Material to process section start

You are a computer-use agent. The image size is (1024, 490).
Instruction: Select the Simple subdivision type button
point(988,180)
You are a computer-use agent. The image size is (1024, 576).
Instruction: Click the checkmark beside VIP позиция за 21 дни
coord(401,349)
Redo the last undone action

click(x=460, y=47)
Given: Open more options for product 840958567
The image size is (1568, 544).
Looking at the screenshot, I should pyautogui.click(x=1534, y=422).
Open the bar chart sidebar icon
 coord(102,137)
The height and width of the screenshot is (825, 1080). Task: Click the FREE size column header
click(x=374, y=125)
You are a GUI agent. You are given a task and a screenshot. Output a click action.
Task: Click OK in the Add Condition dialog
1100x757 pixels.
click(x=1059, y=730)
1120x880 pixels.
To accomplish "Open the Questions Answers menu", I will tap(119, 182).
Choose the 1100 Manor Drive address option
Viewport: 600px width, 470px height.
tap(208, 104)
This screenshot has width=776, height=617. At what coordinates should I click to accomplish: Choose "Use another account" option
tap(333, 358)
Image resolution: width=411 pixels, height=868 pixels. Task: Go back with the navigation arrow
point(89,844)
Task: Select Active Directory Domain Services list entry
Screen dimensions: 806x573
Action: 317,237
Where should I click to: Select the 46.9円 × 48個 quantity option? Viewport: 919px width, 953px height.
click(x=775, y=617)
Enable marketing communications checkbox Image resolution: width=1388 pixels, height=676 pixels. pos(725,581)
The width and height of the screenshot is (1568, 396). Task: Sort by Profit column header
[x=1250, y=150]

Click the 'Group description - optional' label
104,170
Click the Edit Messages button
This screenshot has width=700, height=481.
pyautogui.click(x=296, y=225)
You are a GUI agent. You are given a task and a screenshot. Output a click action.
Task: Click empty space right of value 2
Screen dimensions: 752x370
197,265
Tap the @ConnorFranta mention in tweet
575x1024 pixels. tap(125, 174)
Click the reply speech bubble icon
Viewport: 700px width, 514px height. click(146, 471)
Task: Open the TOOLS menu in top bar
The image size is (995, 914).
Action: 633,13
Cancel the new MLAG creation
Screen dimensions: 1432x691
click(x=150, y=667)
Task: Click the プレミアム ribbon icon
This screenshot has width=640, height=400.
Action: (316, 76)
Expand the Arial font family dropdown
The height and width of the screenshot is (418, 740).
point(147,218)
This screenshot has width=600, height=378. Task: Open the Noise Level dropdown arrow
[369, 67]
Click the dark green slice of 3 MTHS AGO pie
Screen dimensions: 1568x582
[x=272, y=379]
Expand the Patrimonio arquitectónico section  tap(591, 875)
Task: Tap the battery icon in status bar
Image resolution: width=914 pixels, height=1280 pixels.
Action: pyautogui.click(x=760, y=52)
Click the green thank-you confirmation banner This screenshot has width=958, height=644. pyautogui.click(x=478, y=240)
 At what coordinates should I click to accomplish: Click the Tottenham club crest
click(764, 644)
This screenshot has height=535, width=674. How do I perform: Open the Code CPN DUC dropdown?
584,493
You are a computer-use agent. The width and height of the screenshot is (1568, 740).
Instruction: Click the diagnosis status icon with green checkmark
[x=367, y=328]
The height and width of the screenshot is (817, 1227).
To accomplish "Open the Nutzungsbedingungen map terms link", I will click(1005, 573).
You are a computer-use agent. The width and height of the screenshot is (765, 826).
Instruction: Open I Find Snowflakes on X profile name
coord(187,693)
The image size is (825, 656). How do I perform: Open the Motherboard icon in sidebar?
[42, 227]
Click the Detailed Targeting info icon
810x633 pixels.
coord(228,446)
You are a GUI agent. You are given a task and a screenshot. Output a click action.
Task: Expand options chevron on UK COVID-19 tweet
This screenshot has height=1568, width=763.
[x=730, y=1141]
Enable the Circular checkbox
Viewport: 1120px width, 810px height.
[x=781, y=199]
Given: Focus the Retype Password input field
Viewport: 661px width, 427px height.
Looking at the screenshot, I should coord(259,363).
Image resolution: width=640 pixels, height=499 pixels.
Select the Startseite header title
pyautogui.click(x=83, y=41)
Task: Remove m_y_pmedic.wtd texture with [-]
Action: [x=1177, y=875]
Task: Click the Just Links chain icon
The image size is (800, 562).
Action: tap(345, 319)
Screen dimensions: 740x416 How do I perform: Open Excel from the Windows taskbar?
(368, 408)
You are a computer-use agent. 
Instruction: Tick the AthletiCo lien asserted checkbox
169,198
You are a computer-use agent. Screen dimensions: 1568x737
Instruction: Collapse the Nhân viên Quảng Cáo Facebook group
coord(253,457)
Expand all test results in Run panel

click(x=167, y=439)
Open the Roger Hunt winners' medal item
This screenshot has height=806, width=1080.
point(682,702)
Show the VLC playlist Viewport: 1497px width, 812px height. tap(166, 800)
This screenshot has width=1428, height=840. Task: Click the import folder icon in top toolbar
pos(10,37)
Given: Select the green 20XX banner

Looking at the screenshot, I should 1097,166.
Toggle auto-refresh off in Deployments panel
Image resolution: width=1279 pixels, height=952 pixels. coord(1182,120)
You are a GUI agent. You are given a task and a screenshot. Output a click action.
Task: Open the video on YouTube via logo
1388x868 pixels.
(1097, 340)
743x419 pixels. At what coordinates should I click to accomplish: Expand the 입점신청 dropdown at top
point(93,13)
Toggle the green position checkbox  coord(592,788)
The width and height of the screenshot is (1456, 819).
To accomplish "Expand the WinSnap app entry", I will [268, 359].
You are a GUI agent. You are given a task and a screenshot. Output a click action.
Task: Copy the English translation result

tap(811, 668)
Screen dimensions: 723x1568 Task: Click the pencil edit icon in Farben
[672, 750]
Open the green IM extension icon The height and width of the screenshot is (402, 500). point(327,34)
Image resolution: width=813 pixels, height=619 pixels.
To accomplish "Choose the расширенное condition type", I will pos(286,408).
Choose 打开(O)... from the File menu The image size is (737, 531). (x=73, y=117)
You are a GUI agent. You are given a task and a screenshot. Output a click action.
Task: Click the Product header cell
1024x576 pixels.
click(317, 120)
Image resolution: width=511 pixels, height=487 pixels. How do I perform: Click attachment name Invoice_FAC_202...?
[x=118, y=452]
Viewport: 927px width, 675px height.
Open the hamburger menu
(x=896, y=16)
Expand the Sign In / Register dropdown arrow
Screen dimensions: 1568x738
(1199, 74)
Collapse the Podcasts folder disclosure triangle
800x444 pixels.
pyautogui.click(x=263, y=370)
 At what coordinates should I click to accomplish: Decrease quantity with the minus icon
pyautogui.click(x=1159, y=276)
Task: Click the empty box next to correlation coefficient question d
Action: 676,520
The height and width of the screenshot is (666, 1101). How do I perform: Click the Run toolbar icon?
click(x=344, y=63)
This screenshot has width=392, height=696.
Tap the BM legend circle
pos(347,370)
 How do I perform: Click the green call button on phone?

Material to process section end

- [What you need to do]: Without altering a single word, copy the listing above.

- [Answer section]:
You are a computer-use agent. The image size is (1024, 490).
Instruction: Select the Simple subdivision type button
point(988,180)
You are a computer-use agent. The image size is (1024, 576).
Instruction: Click the checkmark beside VIP позиция за 21 дни
coord(401,349)
Redo the last undone action

click(x=460, y=47)
Given: Open more options for product 840958567
The image size is (1568, 544).
Looking at the screenshot, I should pyautogui.click(x=1534, y=422).
Open the bar chart sidebar icon
 coord(102,137)
The height and width of the screenshot is (825, 1080). Task: Click the FREE size column header
click(x=374, y=125)
You are a GUI agent. You are given a task and a screenshot. Output a click action.
Task: Click OK in the Add Condition dialog
1100x757 pixels.
click(x=1059, y=730)
1120x880 pixels.
To accomplish "Open the Questions Answers menu", I will tap(119, 182).
Choose the 1100 Manor Drive address option
Viewport: 600px width, 470px height.
tap(208, 104)
This screenshot has width=776, height=617. At what coordinates should I click to accomplish: Choose "Use another account" option
tap(333, 358)
Image resolution: width=411 pixels, height=868 pixels. Task: Go back with the navigation arrow
point(89,844)
Task: Select Active Directory Domain Services list entry
Screen dimensions: 806x573
Action: 317,237
Where should I click to: Select the 46.9円 × 48個 quantity option? Viewport: 919px width, 953px height.
click(x=775, y=617)
Enable marketing communications checkbox Image resolution: width=1388 pixels, height=676 pixels. pos(725,581)
The width and height of the screenshot is (1568, 396). Task: Sort by Profit column header
[x=1250, y=150]

Click the 'Group description - optional' label
104,170
Click the Edit Messages button
This screenshot has width=700, height=481.
pyautogui.click(x=296, y=225)
You are a GUI agent. You are given a task and a screenshot. Output a click action.
Task: Click empty space right of value 2
Screen dimensions: 752x370
197,265
Tap the @ConnorFranta mention in tweet
575x1024 pixels. tap(125, 174)
Click the reply speech bubble icon
Viewport: 700px width, 514px height. click(146, 471)
Task: Open the TOOLS menu in top bar
The image size is (995, 914).
Action: 633,13
Cancel the new MLAG creation
Screen dimensions: 1432x691
click(x=150, y=667)
Task: Click the プレミアム ribbon icon
This screenshot has width=640, height=400.
Action: (316, 76)
Expand the Arial font family dropdown
The height and width of the screenshot is (418, 740).
point(147,218)
This screenshot has width=600, height=378. Task: Open the Noise Level dropdown arrow
[369, 67]
Click the dark green slice of 3 MTHS AGO pie
Screen dimensions: 1568x582
[x=272, y=379]
Expand the Patrimonio arquitectónico section  tap(591, 875)
Task: Tap the battery icon in status bar
Image resolution: width=914 pixels, height=1280 pixels.
Action: pyautogui.click(x=760, y=52)
Click the green thank-you confirmation banner This screenshot has width=958, height=644. pyautogui.click(x=478, y=240)
 At what coordinates should I click to accomplish: Click the Tottenham club crest
click(764, 644)
This screenshot has height=535, width=674. How do I perform: Open the Code CPN DUC dropdown?
584,493
You are a computer-use agent. The width and height of the screenshot is (1568, 740).
Instruction: Click the diagnosis status icon with green checkmark
[x=367, y=328]
The height and width of the screenshot is (817, 1227).
To accomplish "Open the Nutzungsbedingungen map terms link", I will click(1005, 573).
You are a computer-use agent. The width and height of the screenshot is (765, 826).
Instruction: Open I Find Snowflakes on X profile name
coord(187,693)
The image size is (825, 656). How do I perform: Open the Motherboard icon in sidebar?
[42, 227]
Click the Detailed Targeting info icon
810x633 pixels.
coord(228,446)
You are a GUI agent. You are given a task and a screenshot. Output a click action.
Task: Expand options chevron on UK COVID-19 tweet
This screenshot has height=1568, width=763.
[x=730, y=1141]
Enable the Circular checkbox
Viewport: 1120px width, 810px height.
[x=781, y=199]
Given: Focus the Retype Password input field
Viewport: 661px width, 427px height.
Looking at the screenshot, I should coord(259,363).
Image resolution: width=640 pixels, height=499 pixels.
Select the Startseite header title
pyautogui.click(x=83, y=41)
Task: Remove m_y_pmedic.wtd texture with [-]
Action: [x=1177, y=875]
Task: Click the Just Links chain icon
The image size is (800, 562).
Action: tap(345, 319)
Screen dimensions: 740x416 How do I perform: Open Excel from the Windows taskbar?
(368, 408)
You are a computer-use agent. 
Instruction: Tick the AthletiCo lien asserted checkbox
169,198
You are a computer-use agent. Screen dimensions: 1568x737
Instruction: Collapse the Nhân viên Quảng Cáo Facebook group
coord(253,457)
Expand all test results in Run panel

click(x=167, y=439)
Open the Roger Hunt winners' medal item
This screenshot has height=806, width=1080.
point(682,702)
Show the VLC playlist Viewport: 1497px width, 812px height. tap(166, 800)
This screenshot has width=1428, height=840. Task: Click the import folder icon in top toolbar
pos(10,37)
Given: Select the green 20XX banner

Looking at the screenshot, I should 1097,166.
Toggle auto-refresh off in Deployments panel
Image resolution: width=1279 pixels, height=952 pixels. coord(1182,120)
You are a GUI agent. You are given a task and a screenshot. Output a click action.
Task: Open the video on YouTube via logo
1388x868 pixels.
(1097, 340)
743x419 pixels. At what coordinates should I click to accomplish: Expand the 입점신청 dropdown at top
point(93,13)
Toggle the green position checkbox  coord(592,788)
The width and height of the screenshot is (1456, 819).
To accomplish "Expand the WinSnap app entry", I will [268, 359].
You are a GUI agent. You are given a task and a screenshot. Output a click action.
Task: Copy the English translation result

tap(811, 668)
Screen dimensions: 723x1568 Task: Click the pencil edit icon in Farben
[672, 750]
Open the green IM extension icon The height and width of the screenshot is (402, 500). point(327,34)
Image resolution: width=813 pixels, height=619 pixels.
To accomplish "Choose the расширенное condition type", I will pos(286,408).
Choose 打开(O)... from the File menu The image size is (737, 531). (x=73, y=117)
You are a GUI agent. You are given a task and a screenshot. Output a click action.
Task: Click the Product header cell
1024x576 pixels.
click(317, 120)
Image resolution: width=511 pixels, height=487 pixels. How do I perform: Click attachment name Invoice_FAC_202...?
[x=118, y=452]
Viewport: 927px width, 675px height.
Open the hamburger menu
(x=896, y=16)
Expand the Sign In / Register dropdown arrow
Screen dimensions: 1568x738
(1199, 74)
Collapse the Podcasts folder disclosure triangle
800x444 pixels.
pyautogui.click(x=263, y=370)
 At what coordinates should I click to accomplish: Decrease quantity with the minus icon
pyautogui.click(x=1159, y=276)
Task: Click the empty box next to correlation coefficient question d
Action: 676,520
The height and width of the screenshot is (666, 1101). How do I perform: Click the Run toolbar icon?
click(x=344, y=63)
This screenshot has width=392, height=696.
Tap the BM legend circle
pos(347,370)
 How do I perform: Click the green call button on phone?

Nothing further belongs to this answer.